REQUESTS:
**1.** Transcribe the passage about Steve Spurrier, starting at "You might think" and ending at "for him forever.".
**2.** In the passage about Steve Spurrier, which coach does Spurrier compare Nick Saban's "nice little gig" to?
**3.** Take the passage about Steve Spurrier further, continuing it from where it stops.

READING PASSAGE:
┏━━

You might think he's looking at a vision of him leaving the field victorious, but it isn't. At this moment, Spurrier is envisioning himself throwing seven TDs against Georgia in the fourth quarter shirtless, and most likely while holding a cold Coors. The clock expires, and Spurrier turns, grabs a driver from his bag, and fires a drive into the Georgia sidelines. It breaks Ray Goff's teeth like frail old house windows, and a stunned Goff chews them and exclaims "CHICLETS! YUM!"

The OBC tips his visor and teleports to Augusta National, which is empty and reserved just for him forever.

The choice piece of barbing, though, is proof Steve Spurrier has never cared, does not currently care, and will not start caring in the immediate future:

His thoughts on Nick Saban and what he’s done at Alabama.

"He’s got a nice little gig going, a little bit like (John) Calipari. He tells guys, ‘Hey, three years from now, you’re going to be a first-round pick and go.’ If he wants to be the greatest coach or one of the greatest coaches in college football, to me, he has to go somewhere besides Alabama and win, because they’ve always won there at Alabama."

┗━━

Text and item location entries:
┏━━

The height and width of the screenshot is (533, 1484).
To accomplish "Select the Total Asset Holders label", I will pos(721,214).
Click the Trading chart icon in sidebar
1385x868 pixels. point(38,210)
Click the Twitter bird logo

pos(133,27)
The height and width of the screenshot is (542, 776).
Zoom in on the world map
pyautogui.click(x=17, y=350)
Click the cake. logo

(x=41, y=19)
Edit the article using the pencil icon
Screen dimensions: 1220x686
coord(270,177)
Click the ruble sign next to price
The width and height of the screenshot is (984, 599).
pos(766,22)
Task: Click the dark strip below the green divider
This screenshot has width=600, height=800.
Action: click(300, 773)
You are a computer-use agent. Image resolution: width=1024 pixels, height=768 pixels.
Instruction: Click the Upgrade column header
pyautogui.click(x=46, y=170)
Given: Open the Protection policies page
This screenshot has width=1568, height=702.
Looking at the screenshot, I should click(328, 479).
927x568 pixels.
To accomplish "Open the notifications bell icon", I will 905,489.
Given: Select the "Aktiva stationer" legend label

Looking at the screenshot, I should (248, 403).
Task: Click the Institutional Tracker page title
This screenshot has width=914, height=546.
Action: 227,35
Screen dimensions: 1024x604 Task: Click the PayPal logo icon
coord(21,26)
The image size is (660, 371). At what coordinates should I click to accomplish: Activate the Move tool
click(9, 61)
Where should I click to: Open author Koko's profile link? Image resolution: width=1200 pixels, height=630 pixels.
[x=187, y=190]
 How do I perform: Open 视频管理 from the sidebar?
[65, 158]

┗━━

IN RESPONSE:
**1.**
You might think he's looking at a vision of him leaving the field victorious, but it isn't. At this moment, Spurrier is envisioning himself throwing seven TDs against Georgia in the fourth quarter shirtless, and most likely while holding a cold Coors. The clock expires, and Spurrier turns, grabs a driver from his bag, and fires a drive into the Georgia sidelines. It breaks Ray Goff's teeth like frail old house windows, and a stunned Goff chews them and exclaims "CHICLETS! YUM!"

The OBC tips his visor and teleports to Augusta National, which is empty and reserved just for him forever.

**2.** John Calipari.

**3.**
He could keep going, but he doesn't have to because he just called Nick Saban the name of the sleaziest, most successful coach in college basketball. The bitch-granny of the SEC, still in form, and still fond of doing amazing things like both losing to Iowa by 20 points in a bowl game and then beating Alabama the following year with Stephen Garcia, college football quarterback, at the helm. Pretty funny, Nick. 50 hours in the film room and your boys can't defend the fade, eh?